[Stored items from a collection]
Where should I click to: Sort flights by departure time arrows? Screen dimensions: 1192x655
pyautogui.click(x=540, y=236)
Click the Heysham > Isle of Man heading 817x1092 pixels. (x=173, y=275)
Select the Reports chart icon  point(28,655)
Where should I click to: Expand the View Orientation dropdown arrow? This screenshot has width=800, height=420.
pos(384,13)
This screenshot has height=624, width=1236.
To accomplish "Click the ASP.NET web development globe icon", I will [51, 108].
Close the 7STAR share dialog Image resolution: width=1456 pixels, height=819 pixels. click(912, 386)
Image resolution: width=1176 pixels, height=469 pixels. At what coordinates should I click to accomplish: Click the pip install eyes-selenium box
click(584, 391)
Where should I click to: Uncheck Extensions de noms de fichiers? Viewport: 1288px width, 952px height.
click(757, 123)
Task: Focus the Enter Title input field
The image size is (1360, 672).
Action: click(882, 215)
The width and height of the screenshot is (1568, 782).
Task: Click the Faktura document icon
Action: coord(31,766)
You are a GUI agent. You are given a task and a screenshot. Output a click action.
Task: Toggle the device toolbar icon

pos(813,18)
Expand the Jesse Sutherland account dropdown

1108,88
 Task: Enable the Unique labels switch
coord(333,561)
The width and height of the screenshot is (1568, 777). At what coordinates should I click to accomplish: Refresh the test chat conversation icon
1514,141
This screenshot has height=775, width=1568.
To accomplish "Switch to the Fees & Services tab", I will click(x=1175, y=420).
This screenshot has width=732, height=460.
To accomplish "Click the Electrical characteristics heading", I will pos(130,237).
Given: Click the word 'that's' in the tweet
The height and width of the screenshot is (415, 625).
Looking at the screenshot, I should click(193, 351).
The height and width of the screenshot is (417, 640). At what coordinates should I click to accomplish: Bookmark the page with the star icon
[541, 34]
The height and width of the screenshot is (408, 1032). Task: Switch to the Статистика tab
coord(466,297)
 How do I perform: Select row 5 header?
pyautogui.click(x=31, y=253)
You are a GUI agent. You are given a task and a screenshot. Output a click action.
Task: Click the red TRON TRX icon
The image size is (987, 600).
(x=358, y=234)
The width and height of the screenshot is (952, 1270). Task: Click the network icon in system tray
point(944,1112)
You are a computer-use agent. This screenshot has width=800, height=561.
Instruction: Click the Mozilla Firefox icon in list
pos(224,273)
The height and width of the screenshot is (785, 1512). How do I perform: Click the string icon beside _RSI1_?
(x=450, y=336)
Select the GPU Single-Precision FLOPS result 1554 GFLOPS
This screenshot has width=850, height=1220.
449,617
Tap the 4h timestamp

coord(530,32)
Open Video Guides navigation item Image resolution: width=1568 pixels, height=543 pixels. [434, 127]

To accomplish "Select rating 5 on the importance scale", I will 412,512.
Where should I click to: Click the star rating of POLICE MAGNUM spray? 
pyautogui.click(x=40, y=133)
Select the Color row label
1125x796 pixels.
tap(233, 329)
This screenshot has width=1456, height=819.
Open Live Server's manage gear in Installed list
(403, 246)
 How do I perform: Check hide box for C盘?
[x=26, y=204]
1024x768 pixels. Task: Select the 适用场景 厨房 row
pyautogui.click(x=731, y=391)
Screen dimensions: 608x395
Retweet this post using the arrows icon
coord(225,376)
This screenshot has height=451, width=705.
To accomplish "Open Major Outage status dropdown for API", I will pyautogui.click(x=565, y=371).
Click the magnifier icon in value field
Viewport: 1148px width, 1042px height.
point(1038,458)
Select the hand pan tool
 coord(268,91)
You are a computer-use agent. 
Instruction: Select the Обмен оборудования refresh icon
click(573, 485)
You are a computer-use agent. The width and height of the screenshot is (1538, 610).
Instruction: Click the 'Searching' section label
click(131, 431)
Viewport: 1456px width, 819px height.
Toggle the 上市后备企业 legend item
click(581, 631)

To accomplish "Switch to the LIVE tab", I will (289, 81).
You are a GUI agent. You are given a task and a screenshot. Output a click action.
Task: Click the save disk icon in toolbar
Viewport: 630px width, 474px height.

§ What to produce:
Write out again every line from the one containing "will (289, 81)." through the end of the rows, both included. Multiply each click coordinate in the answers by 0.55 and round to whole numbers, with halves rounded up, and leave all other text and numbers as they are.

§ Written solution:
To accomplish "Switch to the LIVE tab", I will (159, 45).
You are a GUI agent. You are given a task and a screenshot. Output a click action.
Task: Click the save disk icon in toolbar
Viewport: 630px width, 474px height.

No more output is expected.